Records for the task =>
= Beginning of Section =

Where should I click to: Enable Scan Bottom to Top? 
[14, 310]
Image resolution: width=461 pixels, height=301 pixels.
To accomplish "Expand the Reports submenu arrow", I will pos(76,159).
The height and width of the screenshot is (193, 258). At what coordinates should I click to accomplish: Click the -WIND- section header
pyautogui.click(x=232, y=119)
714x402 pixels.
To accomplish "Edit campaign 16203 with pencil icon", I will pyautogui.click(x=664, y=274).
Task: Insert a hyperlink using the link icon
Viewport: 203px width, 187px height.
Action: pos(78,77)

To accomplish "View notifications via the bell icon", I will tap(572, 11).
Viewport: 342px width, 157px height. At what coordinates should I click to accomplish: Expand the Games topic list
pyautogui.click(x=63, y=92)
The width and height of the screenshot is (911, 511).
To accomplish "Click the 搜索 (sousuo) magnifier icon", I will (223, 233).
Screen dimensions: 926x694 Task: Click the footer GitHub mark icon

= End of Section =
= Beginning of Section =

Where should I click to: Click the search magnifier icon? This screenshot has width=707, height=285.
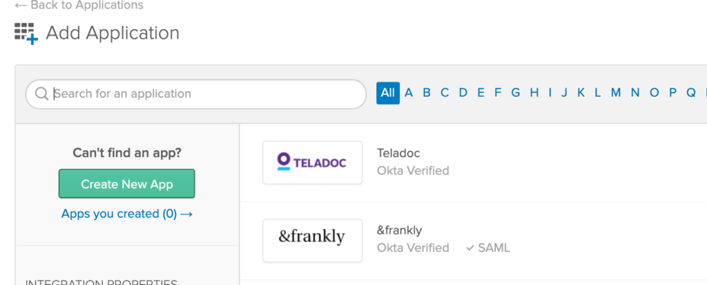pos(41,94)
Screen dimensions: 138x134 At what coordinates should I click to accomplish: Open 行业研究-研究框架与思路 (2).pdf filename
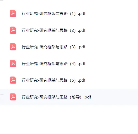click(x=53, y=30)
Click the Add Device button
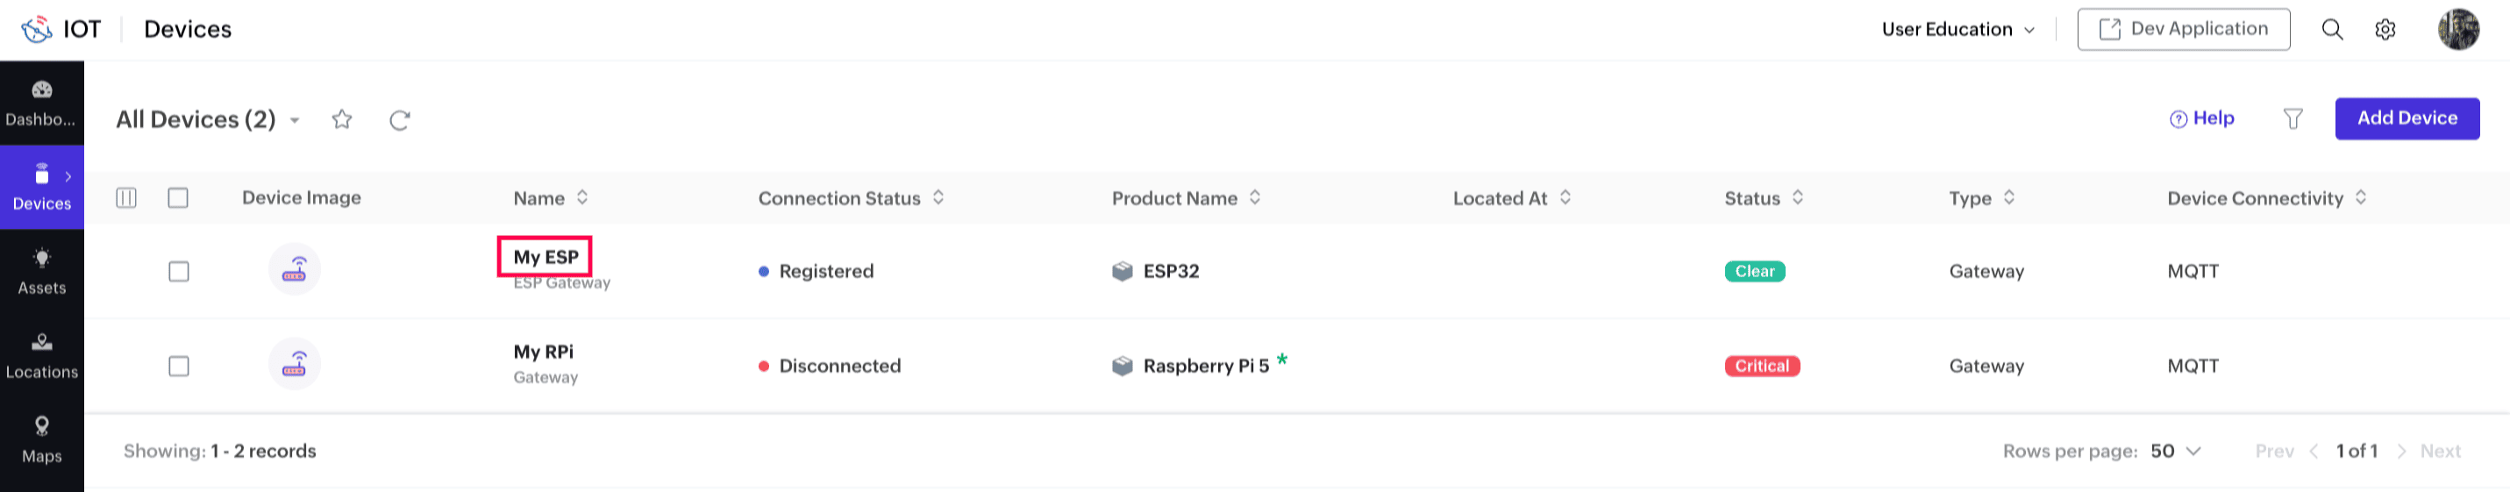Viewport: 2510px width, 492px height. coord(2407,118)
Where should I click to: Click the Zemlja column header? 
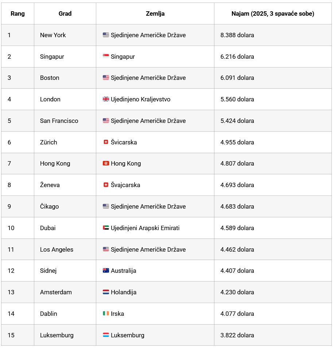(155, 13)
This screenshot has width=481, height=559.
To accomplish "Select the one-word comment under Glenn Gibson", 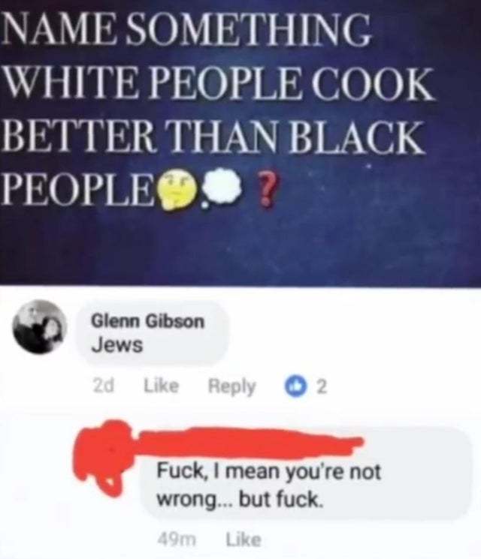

= End of Section =
= Beginning of Section =

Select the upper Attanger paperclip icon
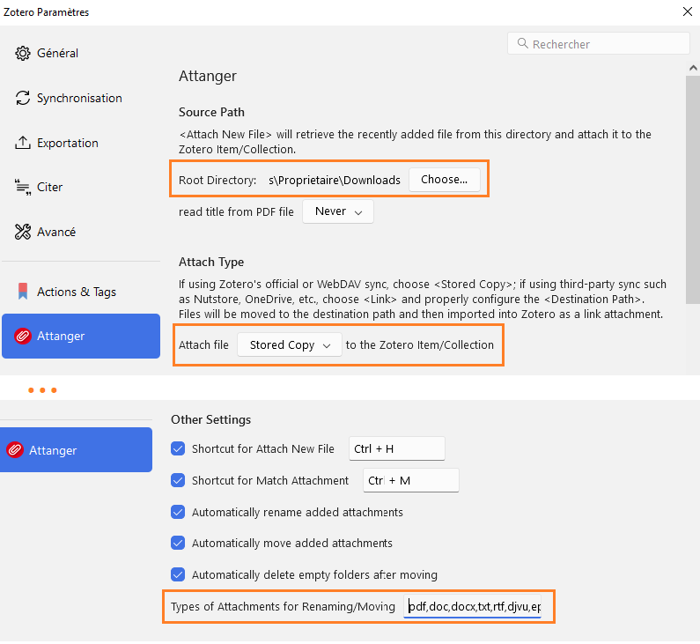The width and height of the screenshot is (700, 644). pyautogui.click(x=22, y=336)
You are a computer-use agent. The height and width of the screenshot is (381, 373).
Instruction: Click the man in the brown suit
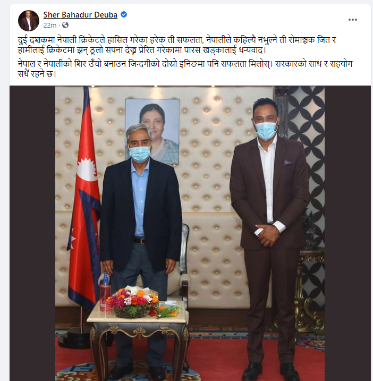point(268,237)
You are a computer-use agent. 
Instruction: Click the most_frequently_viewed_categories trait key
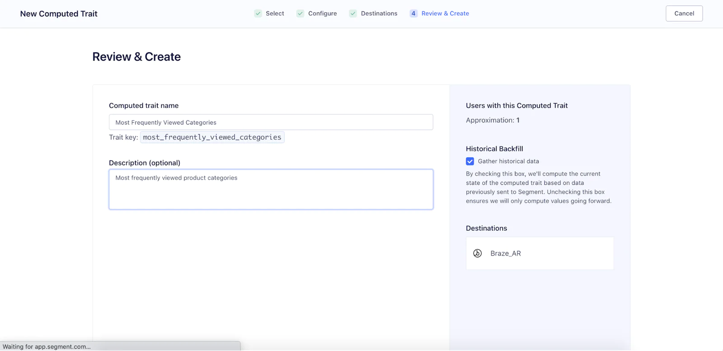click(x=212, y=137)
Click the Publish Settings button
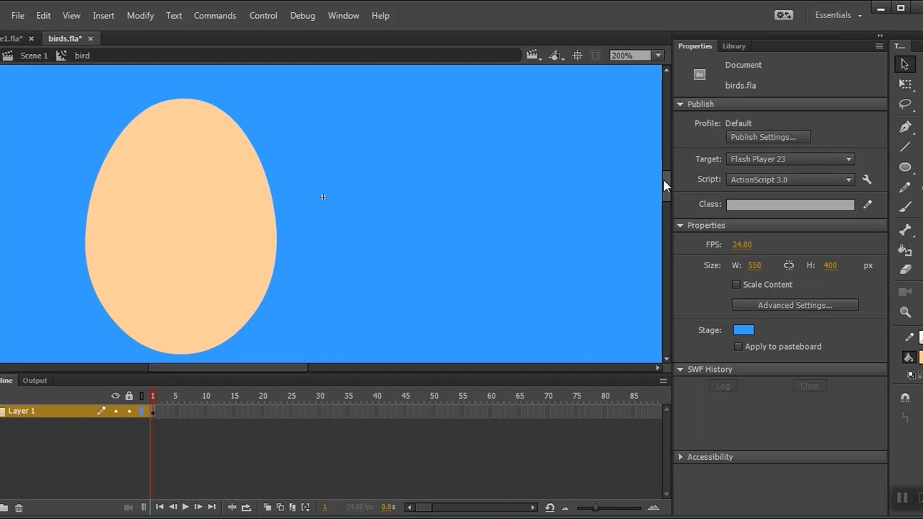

= End of Section =

What is being asked => Please reproduce, exactly as they appear above, the lines from the line containing "Where should I click to: Enable" up to and including the line containing "Screen dimensions: 926x694".

Task answer =>
Where should I click to: Enable Scan Bottom to Top? 
[14, 310]
Image resolution: width=461 pixels, height=301 pixels.
To accomplish "Expand the Reports submenu arrow", I will pos(76,159).
The height and width of the screenshot is (193, 258). At what coordinates should I click to accomplish: Click the -WIND- section header
pyautogui.click(x=232, y=119)
714x402 pixels.
To accomplish "Edit campaign 16203 with pencil icon", I will pyautogui.click(x=664, y=274).
Task: Insert a hyperlink using the link icon
Viewport: 203px width, 187px height.
Action: pos(78,77)

To accomplish "View notifications via the bell icon", I will tap(572, 11).
Viewport: 342px width, 157px height. At what coordinates should I click to accomplish: Expand the Games topic list
pyautogui.click(x=63, y=92)
The width and height of the screenshot is (911, 511).
To accomplish "Click the 搜索 (sousuo) magnifier icon", I will (223, 233).
Screen dimensions: 926x694 Task: Click the footer GitHub mark icon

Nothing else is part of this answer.